The Variations sérieuses, Opus 54, were written in 1841 and published in Vienna the following year. The variations had a serious intention as a contribution to the album published by Pietro Mechetti for the proposed Beethoven monument in Bonn. The volume also included contributions from Chopin, Czerny, Dohler, Henselt, Kalkbrenner, Liszt, Moscheles, Taubert and Thalberg, and bore the title Dix morceaux brillants, perhaps leading Mendelssohn to disclaim, in his own title, a suggestion of ostentation. The seventeen variations, one of the original eighteen having been deleted by the composer, do, of course, have their moments of brilliance. The theme, however, is gentle enough. The eighth variation, an Allegro vivace, introduces an element of technical brilliance, but this is contrasted with a contrapuntally imitative variation, in the manner of a chorale variation, and a gently syncopated treatment of the theme. There is immediate contrast in what follows, after which the fourteenth variation, in D major, serves as a slow movement. The original key is restored in a variation that leads imperceptibly to a brilliant Allegro vivace and a final Presto.
Mendelssohn wrote his Kinderstücke, Opus 72, six short pieces, in 1842 for the Benecke children, relatives of his wife in London, with whom he stayed on various visits to England. The relationship was continued by the marriage of his daughter Maria to Victor Benecke. The six pieces, unlike Schumann's Kinderszenen, have no titles and are, therefore, not overtly character-pieces. They are unpretentious and make modest demands on a performer. The Gondellied is dated 3rd February 1837, while the syncopated Scherzo in B minor bears the date 12th June 1829 and was published in that year in the Berliner allgemeine musikalische Zeitung.

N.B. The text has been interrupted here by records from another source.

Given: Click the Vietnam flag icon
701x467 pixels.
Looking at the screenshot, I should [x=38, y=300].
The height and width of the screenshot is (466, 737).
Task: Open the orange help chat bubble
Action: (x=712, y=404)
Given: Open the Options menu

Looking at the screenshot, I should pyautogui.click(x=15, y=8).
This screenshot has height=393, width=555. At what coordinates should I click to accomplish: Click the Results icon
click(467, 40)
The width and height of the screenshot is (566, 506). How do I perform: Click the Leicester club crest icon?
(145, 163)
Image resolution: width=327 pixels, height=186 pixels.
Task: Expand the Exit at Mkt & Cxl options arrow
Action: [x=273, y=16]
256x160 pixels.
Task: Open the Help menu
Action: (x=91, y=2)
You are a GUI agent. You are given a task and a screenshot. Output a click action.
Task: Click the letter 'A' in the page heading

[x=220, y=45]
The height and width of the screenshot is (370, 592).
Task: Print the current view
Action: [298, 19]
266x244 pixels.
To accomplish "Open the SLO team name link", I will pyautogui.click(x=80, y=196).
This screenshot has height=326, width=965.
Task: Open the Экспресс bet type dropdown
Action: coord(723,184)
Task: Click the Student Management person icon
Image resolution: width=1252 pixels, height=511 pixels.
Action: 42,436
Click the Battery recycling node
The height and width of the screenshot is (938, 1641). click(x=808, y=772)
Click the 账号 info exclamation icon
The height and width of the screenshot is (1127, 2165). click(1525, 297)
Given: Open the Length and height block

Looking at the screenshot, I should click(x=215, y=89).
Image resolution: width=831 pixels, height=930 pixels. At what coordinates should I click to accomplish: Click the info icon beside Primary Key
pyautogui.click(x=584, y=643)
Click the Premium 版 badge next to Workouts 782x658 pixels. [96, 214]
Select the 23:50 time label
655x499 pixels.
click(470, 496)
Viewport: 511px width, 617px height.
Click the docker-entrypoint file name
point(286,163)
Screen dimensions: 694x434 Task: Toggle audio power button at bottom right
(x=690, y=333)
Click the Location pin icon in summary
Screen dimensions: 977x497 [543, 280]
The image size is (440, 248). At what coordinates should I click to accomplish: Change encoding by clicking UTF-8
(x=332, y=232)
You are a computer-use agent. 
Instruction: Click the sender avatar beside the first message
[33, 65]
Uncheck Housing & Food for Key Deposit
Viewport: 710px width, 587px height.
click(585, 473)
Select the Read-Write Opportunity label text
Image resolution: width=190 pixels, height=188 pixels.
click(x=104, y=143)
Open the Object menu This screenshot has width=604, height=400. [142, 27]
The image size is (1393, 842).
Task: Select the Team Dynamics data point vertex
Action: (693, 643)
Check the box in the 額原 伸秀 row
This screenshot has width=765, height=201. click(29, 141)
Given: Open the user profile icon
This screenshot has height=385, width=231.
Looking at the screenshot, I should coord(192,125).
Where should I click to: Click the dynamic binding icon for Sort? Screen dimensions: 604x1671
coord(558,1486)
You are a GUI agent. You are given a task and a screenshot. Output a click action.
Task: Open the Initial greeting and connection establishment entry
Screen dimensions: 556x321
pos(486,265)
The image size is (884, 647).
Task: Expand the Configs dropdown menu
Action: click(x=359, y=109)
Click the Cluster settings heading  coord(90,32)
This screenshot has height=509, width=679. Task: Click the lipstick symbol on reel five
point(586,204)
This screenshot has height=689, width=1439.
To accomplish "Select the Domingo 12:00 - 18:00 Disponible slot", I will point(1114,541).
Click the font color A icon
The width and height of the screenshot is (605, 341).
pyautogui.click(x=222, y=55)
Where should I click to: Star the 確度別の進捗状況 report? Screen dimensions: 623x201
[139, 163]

The Sonata in E major, Opus 6, is also an early work, dating from 1826, the year of the Overture, A Midsummer Night's Dream and the String Quintet in A major. The influence of Beethoven is apparent in what is, nevertheless, a work of considerable originality. The first movement, in the now traditional tripartite form, duly presents two contrasting subjects, with gentle dying chords to mark the end of the exposition. There is a brief development, before the return of the subjects in recapitulation. The F sharp minor second movement, which is to follow after a short pause, is marked Tempo di Menuetto and has a syncopated trio section at its heart. With barely a pause there follows a movement of interrupted recitative, with a passage that recalls the first movement and with intervening sections of greater animation, the last of which leads directly to the final movement, Molto allegro e vivace, with its closing references to the principal theme of the first movement.
Benjamin Frith
The young British pianist Benjamin Frith has had a distinguished career. A pupil of Fanny Waterman, he won, at the age of fourteen, the British National Concerto Competition, followed by the award of the Mozart Memorial Prize and joint top prize in 1986 in the Italian Busoni International Piano Competition and in 1989 a Gold Medal and First prize in the Arthur Rubinstein Piano Master Competition. Benjamin Frith enjoys a busy international career, with engagements in the United States and throughout Europe as a soloist and recitalist, with festival appearances at Sheffield, Aldeburgh, Harrogate, Kuhmo, Bolzano, Savannah, Pasadena and Hong Kong and an Edinburgh Festival debut in 1992. His recordings include a highly praised performance of Beethoven;s Diabelli Variations on the ASV label and for Naxos a release of piano music by Schumann and the two Mendelssohn Piano Concertos.